### REQUIREMENT
What follows is a set of records. Repeat them word for word.

### SOURCE DATA
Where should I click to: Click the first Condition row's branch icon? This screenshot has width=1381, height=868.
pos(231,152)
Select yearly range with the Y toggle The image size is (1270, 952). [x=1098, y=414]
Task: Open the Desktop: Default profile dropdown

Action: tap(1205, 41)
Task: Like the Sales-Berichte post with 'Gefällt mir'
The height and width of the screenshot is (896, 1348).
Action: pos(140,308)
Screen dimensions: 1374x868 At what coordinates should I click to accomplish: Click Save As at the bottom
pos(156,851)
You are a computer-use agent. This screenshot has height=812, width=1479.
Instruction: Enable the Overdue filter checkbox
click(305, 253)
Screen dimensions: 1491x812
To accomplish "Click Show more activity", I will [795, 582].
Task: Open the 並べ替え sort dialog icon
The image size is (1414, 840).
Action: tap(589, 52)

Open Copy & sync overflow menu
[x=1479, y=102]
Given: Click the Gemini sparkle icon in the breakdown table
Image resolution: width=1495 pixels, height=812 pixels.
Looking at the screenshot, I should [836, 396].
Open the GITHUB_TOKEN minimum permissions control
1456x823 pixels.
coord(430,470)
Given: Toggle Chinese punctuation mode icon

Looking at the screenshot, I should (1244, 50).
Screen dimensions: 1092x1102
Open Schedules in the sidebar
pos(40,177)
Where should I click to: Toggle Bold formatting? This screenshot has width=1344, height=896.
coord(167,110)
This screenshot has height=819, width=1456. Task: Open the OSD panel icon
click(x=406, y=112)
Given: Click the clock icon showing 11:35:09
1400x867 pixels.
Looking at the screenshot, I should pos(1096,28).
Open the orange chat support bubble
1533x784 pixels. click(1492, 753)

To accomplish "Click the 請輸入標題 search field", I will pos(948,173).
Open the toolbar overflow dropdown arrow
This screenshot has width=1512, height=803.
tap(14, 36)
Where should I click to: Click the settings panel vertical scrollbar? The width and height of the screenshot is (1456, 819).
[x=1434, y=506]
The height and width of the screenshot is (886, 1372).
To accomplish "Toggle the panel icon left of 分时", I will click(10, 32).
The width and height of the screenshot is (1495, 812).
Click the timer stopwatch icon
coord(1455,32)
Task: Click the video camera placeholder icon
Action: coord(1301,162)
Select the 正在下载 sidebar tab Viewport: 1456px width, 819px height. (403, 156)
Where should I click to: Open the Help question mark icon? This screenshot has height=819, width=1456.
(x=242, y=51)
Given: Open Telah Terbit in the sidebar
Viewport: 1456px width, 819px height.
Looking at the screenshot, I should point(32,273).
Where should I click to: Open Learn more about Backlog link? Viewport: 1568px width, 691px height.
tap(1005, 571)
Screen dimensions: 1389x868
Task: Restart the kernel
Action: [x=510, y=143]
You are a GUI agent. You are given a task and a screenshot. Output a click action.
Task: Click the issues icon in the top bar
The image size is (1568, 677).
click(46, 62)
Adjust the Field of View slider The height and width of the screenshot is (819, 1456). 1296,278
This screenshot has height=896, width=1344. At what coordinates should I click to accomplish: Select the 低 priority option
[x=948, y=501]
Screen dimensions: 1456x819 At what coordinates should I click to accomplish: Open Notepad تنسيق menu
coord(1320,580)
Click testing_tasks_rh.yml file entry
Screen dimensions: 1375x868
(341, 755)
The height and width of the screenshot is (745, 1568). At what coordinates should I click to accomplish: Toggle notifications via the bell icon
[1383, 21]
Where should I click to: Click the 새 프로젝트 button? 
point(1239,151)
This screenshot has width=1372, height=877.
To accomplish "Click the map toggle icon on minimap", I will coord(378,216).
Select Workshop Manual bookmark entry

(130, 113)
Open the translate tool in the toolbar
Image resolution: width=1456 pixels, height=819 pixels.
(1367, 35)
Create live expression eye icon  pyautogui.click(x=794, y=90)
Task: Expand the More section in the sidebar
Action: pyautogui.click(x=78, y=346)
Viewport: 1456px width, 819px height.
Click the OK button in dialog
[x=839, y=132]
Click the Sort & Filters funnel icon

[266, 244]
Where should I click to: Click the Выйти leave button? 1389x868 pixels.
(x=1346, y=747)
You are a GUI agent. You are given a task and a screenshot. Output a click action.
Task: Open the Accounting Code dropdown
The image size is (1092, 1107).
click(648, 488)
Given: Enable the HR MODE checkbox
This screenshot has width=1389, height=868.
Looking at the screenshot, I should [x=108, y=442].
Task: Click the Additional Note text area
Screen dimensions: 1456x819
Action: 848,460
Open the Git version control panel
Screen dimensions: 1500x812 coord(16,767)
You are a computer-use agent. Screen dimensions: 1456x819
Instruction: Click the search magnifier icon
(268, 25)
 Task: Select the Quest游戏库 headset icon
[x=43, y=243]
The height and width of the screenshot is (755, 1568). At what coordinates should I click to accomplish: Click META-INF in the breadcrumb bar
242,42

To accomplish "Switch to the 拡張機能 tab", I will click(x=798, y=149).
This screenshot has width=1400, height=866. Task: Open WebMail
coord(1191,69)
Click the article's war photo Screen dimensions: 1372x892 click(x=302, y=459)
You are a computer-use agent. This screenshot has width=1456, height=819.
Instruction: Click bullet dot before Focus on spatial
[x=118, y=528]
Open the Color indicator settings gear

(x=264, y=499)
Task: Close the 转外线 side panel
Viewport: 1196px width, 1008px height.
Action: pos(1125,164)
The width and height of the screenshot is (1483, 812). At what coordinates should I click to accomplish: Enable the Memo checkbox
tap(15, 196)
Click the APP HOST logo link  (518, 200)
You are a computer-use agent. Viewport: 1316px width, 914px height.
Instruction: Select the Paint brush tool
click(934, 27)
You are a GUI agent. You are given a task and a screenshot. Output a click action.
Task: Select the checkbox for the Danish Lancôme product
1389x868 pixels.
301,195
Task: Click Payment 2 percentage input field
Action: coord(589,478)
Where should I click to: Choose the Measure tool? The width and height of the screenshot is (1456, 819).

### YOUR SOLUTION
Where should I click to: Click the first Condition row's branch icon? This screenshot has width=1381, height=868.
pos(231,152)
Select yearly range with the Y toggle The image size is (1270, 952). [x=1098, y=414]
Task: Open the Desktop: Default profile dropdown

Action: tap(1205, 41)
Task: Like the Sales-Berichte post with 'Gefällt mir'
The height and width of the screenshot is (896, 1348).
Action: pos(140,308)
Screen dimensions: 1374x868 At what coordinates should I click to accomplish: Click Save As at the bottom
pos(156,851)
You are a computer-use agent. This screenshot has height=812, width=1479.
Instruction: Enable the Overdue filter checkbox
click(305, 253)
Screen dimensions: 1491x812
To accomplish "Click Show more activity", I will [795, 582].
Task: Open the 並べ替え sort dialog icon
The image size is (1414, 840).
Action: tap(589, 52)

Open Copy & sync overflow menu
[x=1479, y=102]
Given: Click the Gemini sparkle icon in the breakdown table
Image resolution: width=1495 pixels, height=812 pixels.
Looking at the screenshot, I should [836, 396].
Open the GITHUB_TOKEN minimum permissions control
1456x823 pixels.
coord(430,470)
Given: Toggle Chinese punctuation mode icon

Looking at the screenshot, I should (1244, 50).
Screen dimensions: 1092x1102
Open Schedules in the sidebar
pos(40,177)
Where should I click to: Toggle Bold formatting? This screenshot has width=1344, height=896.
coord(167,110)
This screenshot has height=819, width=1456. Task: Open the OSD panel icon
click(x=406, y=112)
Given: Click the clock icon showing 11:35:09
1400x867 pixels.
Looking at the screenshot, I should pos(1096,28).
Open the orange chat support bubble
1533x784 pixels. click(1492, 753)

To accomplish "Click the 請輸入標題 search field", I will pos(948,173).
Open the toolbar overflow dropdown arrow
This screenshot has width=1512, height=803.
tap(14, 36)
Where should I click to: Click the settings panel vertical scrollbar? The width and height of the screenshot is (1456, 819).
[x=1434, y=506]
The height and width of the screenshot is (886, 1372).
To accomplish "Toggle the panel icon left of 分时", I will click(10, 32).
The width and height of the screenshot is (1495, 812).
Click the timer stopwatch icon
coord(1455,32)
Task: Click the video camera placeholder icon
Action: coord(1301,162)
Select the 正在下载 sidebar tab Viewport: 1456px width, 819px height. (403, 156)
Where should I click to: Open the Help question mark icon? This screenshot has height=819, width=1456.
(x=242, y=51)
Given: Open Telah Terbit in the sidebar
Viewport: 1456px width, 819px height.
Looking at the screenshot, I should point(32,273).
Where should I click to: Open Learn more about Backlog link? Viewport: 1568px width, 691px height.
tap(1005, 571)
Screen dimensions: 1389x868
Task: Restart the kernel
Action: [x=510, y=143]
You are a GUI agent. You are given a task and a screenshot. Output a click action.
Task: Click the issues icon in the top bar
The image size is (1568, 677).
click(46, 62)
Adjust the Field of View slider The height and width of the screenshot is (819, 1456). 1296,278
This screenshot has height=896, width=1344. At what coordinates should I click to accomplish: Select the 低 priority option
[x=948, y=501]
Screen dimensions: 1456x819 At what coordinates should I click to accomplish: Open Notepad تنسيق menu
coord(1320,580)
Click testing_tasks_rh.yml file entry
Screen dimensions: 1375x868
(341, 755)
The height and width of the screenshot is (745, 1568). At what coordinates should I click to accomplish: Toggle notifications via the bell icon
[1383, 21]
Where should I click to: Click the 새 프로젝트 button? 
point(1239,151)
This screenshot has width=1372, height=877.
To accomplish "Click the map toggle icon on minimap", I will coord(378,216).
Select Workshop Manual bookmark entry

(130, 113)
Open the translate tool in the toolbar
Image resolution: width=1456 pixels, height=819 pixels.
(1367, 35)
Create live expression eye icon  pyautogui.click(x=794, y=90)
Task: Expand the More section in the sidebar
Action: pyautogui.click(x=78, y=346)
Viewport: 1456px width, 819px height.
Click the OK button in dialog
[x=839, y=132]
Click the Sort & Filters funnel icon

[266, 244]
Where should I click to: Click the Выйти leave button? 1389x868 pixels.
(x=1346, y=747)
You are a GUI agent. You are given a task and a screenshot. Output a click action.
Task: Open the Accounting Code dropdown
The image size is (1092, 1107).
click(648, 488)
Given: Enable the HR MODE checkbox
This screenshot has width=1389, height=868.
Looking at the screenshot, I should [x=108, y=442].
Task: Click the Additional Note text area
Screen dimensions: 1456x819
Action: 848,460
Open the Git version control panel
Screen dimensions: 1500x812 coord(16,767)
You are a computer-use agent. Screen dimensions: 1456x819
Instruction: Click the search magnifier icon
(268, 25)
 Task: Select the Quest游戏库 headset icon
[x=43, y=243]
The height and width of the screenshot is (755, 1568). At what coordinates should I click to accomplish: Click META-INF in the breadcrumb bar
242,42

To accomplish "Switch to the 拡張機能 tab", I will click(x=798, y=149).
This screenshot has width=1400, height=866. Task: Open WebMail
coord(1191,69)
Click the article's war photo Screen dimensions: 1372x892 click(x=302, y=459)
You are a computer-use agent. This screenshot has width=1456, height=819.
Instruction: Click bullet dot before Focus on spatial
[x=118, y=528]
Open the Color indicator settings gear

(x=264, y=499)
Task: Close the 转外线 side panel
Viewport: 1196px width, 1008px height.
Action: pos(1125,164)
The width and height of the screenshot is (1483, 812). At what coordinates should I click to accomplish: Enable the Memo checkbox
tap(15, 196)
Click the APP HOST logo link  (518, 200)
You are a computer-use agent. Viewport: 1316px width, 914px height.
Instruction: Select the Paint brush tool
click(934, 27)
You are a GUI agent. You are given a task and a screenshot. Output a click action.
Task: Select the checkbox for the Danish Lancôme product
1389x868 pixels.
301,195
Task: Click Payment 2 percentage input field
Action: coord(589,478)
Where should I click to: Choose the Measure tool? The width and height of the screenshot is (1456, 819).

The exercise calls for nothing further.